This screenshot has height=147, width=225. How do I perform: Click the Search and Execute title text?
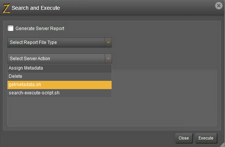pyautogui.click(x=36, y=8)
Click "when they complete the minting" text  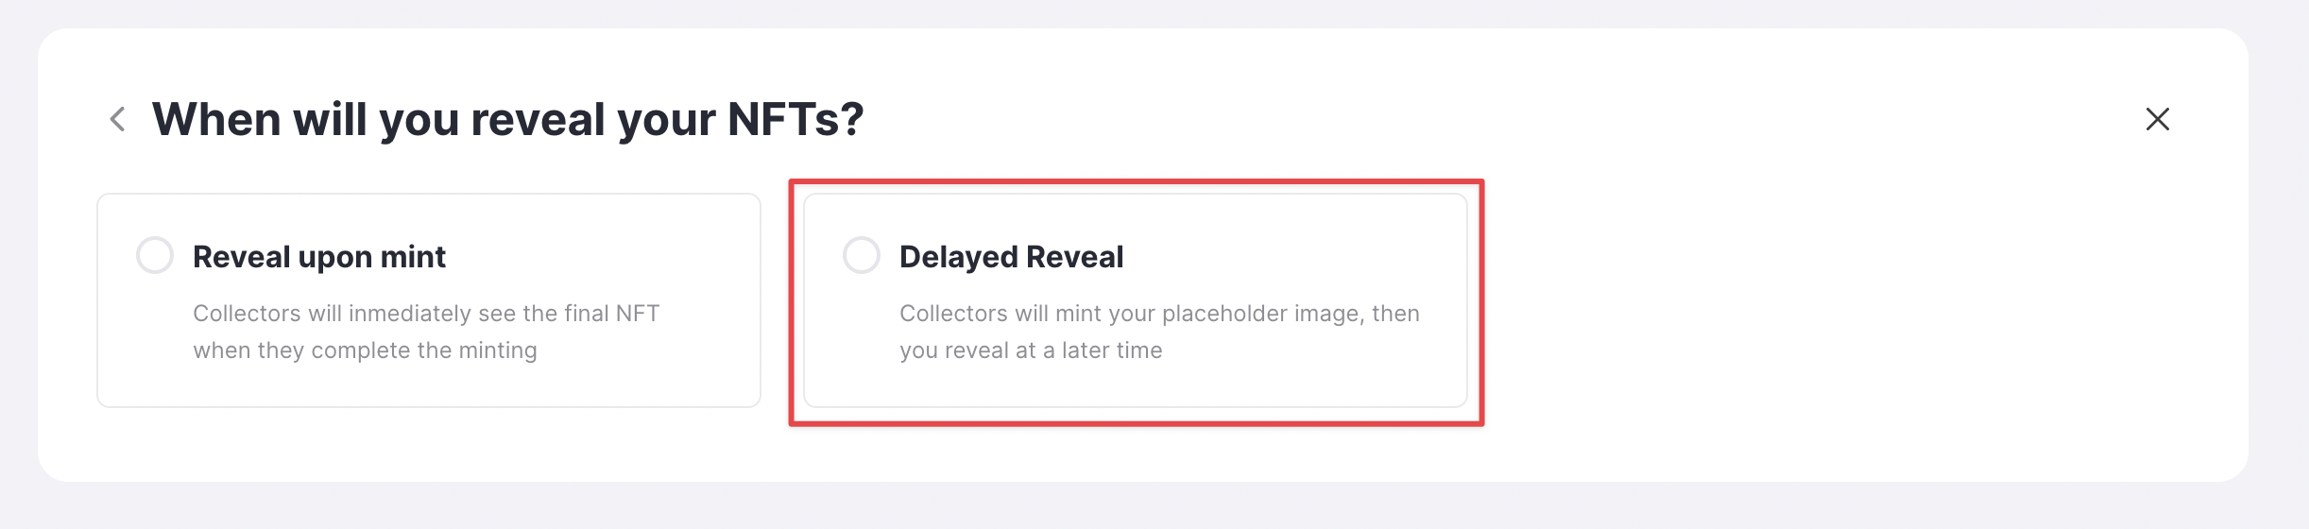(x=365, y=350)
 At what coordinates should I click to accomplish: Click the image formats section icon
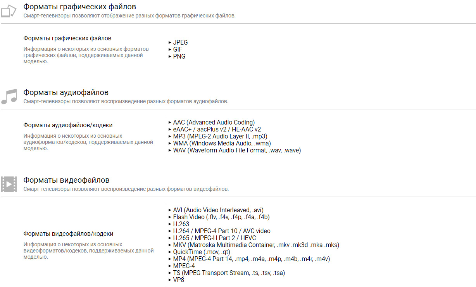(x=9, y=11)
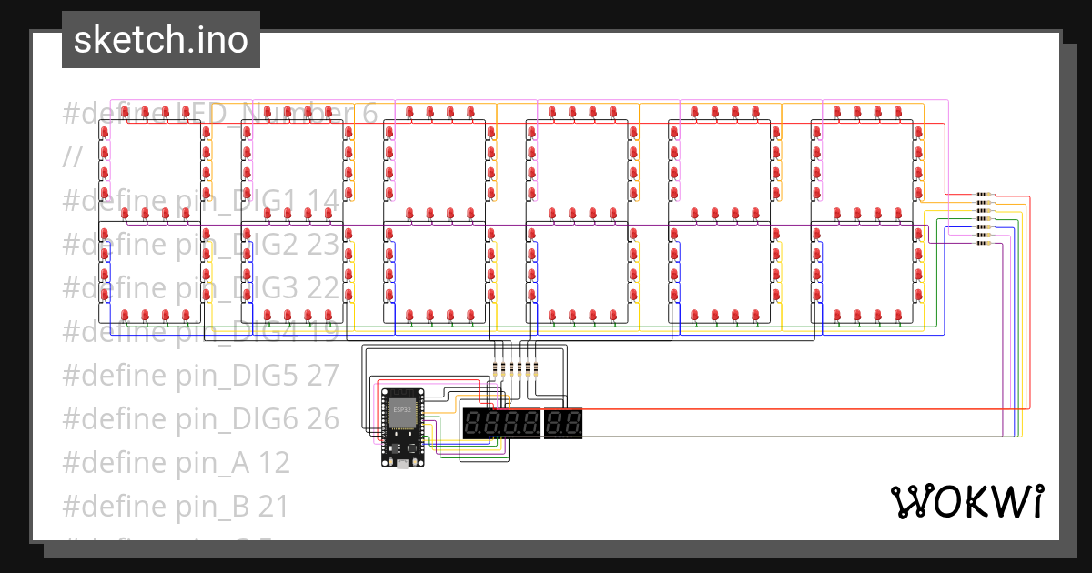Select the two-digit seven-segment display

563,424
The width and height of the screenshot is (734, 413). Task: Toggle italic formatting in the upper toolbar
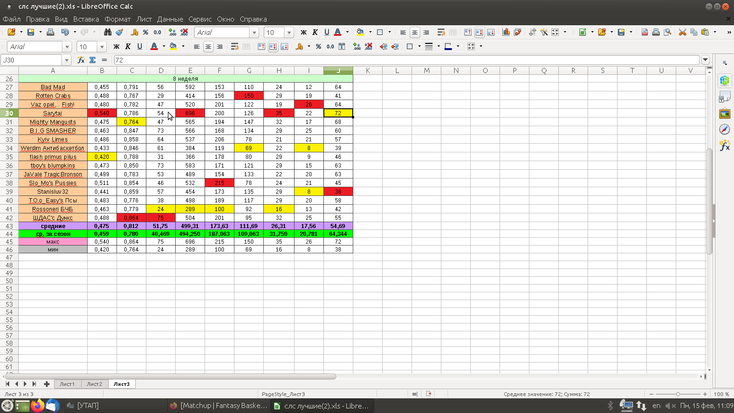coord(315,32)
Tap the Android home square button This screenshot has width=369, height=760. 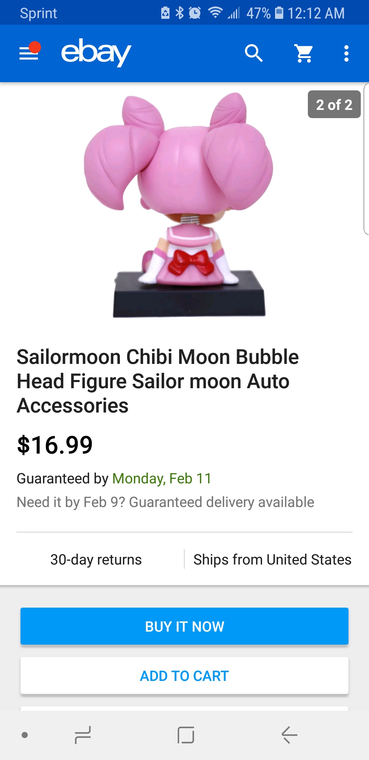(186, 735)
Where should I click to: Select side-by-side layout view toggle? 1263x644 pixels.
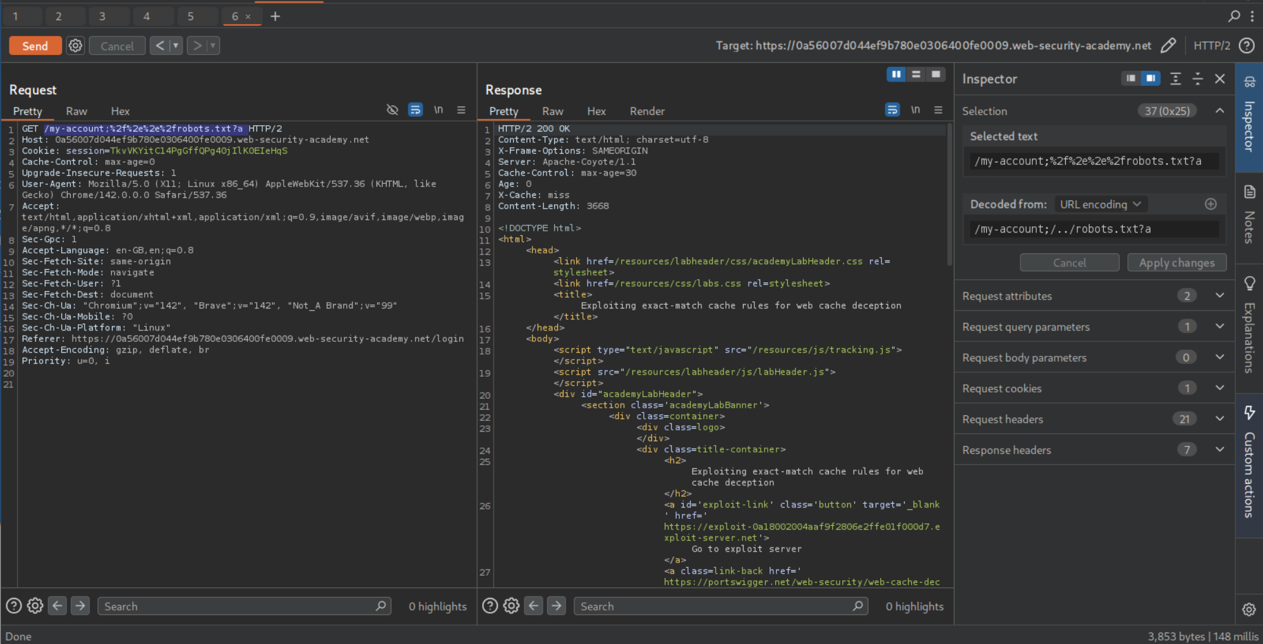pyautogui.click(x=896, y=75)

- - - - -

WHAT YOU HAVE TO DO:
Reproduce exactly and only the lines from the one with "Where should I" through the final line of the records above, inclusive. Pictures must be left out.

TASK OUTPUT:
Where should I click to: Select side-by-side layout view toggle? 1263x644 pixels.
pyautogui.click(x=896, y=75)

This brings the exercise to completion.